→ **Problem to work on**
Where the line with "incidenten (178, 1369)" appears below, start writing out lines exactly, and finish with the line with "Archief website", which is included; write out nothing else.

→ **Task input**
# # # #

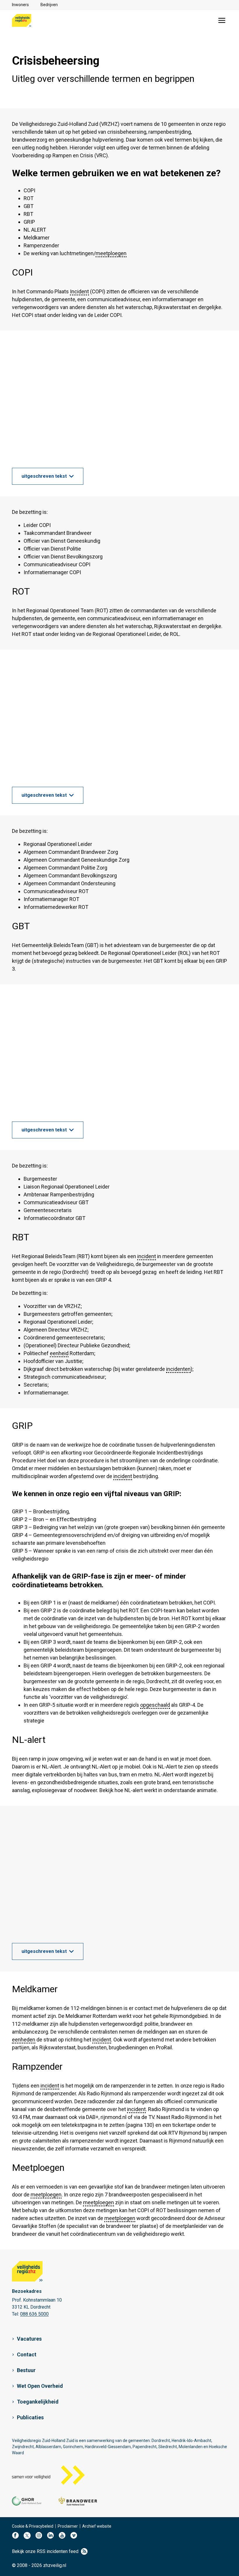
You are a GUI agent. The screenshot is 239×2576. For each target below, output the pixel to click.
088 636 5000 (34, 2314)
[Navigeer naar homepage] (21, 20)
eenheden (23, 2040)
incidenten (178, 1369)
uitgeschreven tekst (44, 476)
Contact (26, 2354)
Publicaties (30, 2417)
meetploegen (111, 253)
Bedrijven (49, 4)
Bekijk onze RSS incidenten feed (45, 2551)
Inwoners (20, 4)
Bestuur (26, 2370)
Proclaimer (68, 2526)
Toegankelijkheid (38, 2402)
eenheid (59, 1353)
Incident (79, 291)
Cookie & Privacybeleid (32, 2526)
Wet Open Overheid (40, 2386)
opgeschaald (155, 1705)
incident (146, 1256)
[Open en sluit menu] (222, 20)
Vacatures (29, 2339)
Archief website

# # # #

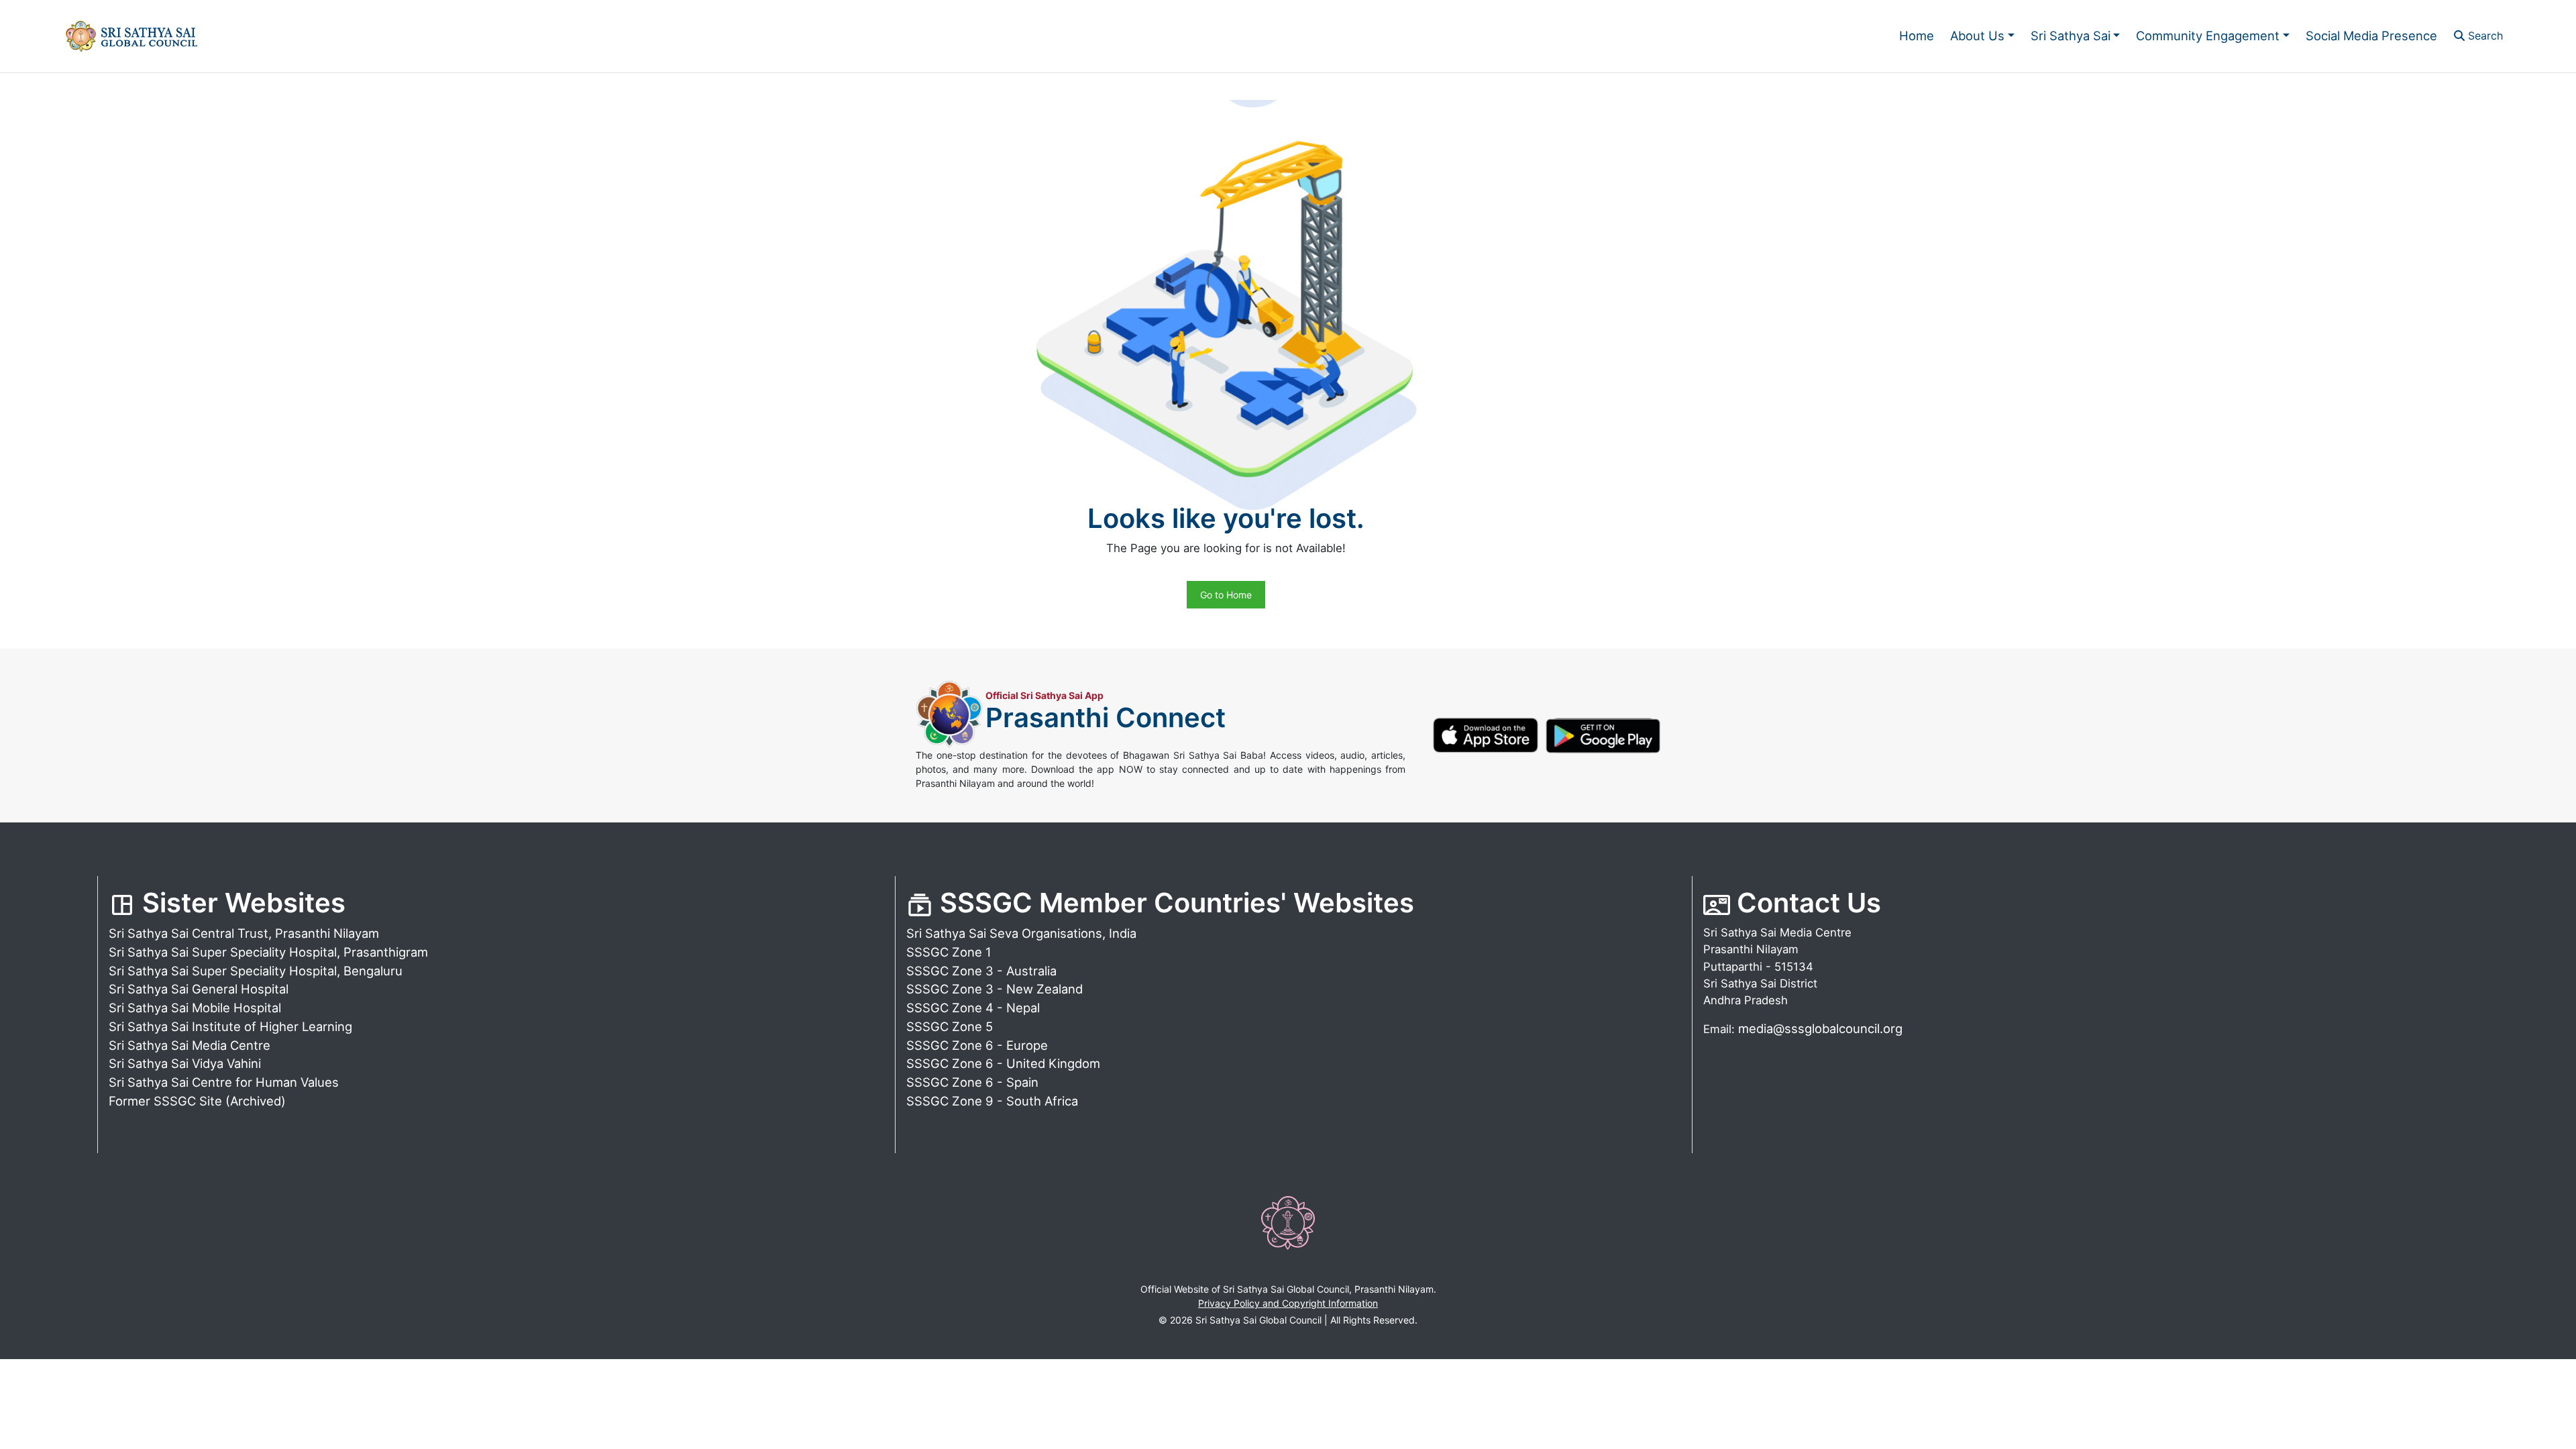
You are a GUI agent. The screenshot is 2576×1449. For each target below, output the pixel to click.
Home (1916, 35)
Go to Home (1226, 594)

# # # #

→ **Answer section**
incidenten (178, 1369)
uitgeschreven tekst (44, 476)
Contact (26, 2354)
Publicaties (30, 2417)
meetploegen (111, 253)
Bedrijven (49, 4)
Bekijk onze RSS incidenten feed (45, 2551)
Inwoners (20, 4)
Bestuur (26, 2370)
Proclaimer (68, 2526)
Toegankelijkheid (38, 2402)
eenheid (59, 1353)
Incident (79, 291)
Cookie & Privacybeleid (32, 2526)
Wet Open Overheid (40, 2386)
opgeschaald (155, 1705)
incident (146, 1256)
[Open en sluit menu] (222, 20)
Vacatures (29, 2339)
Archief website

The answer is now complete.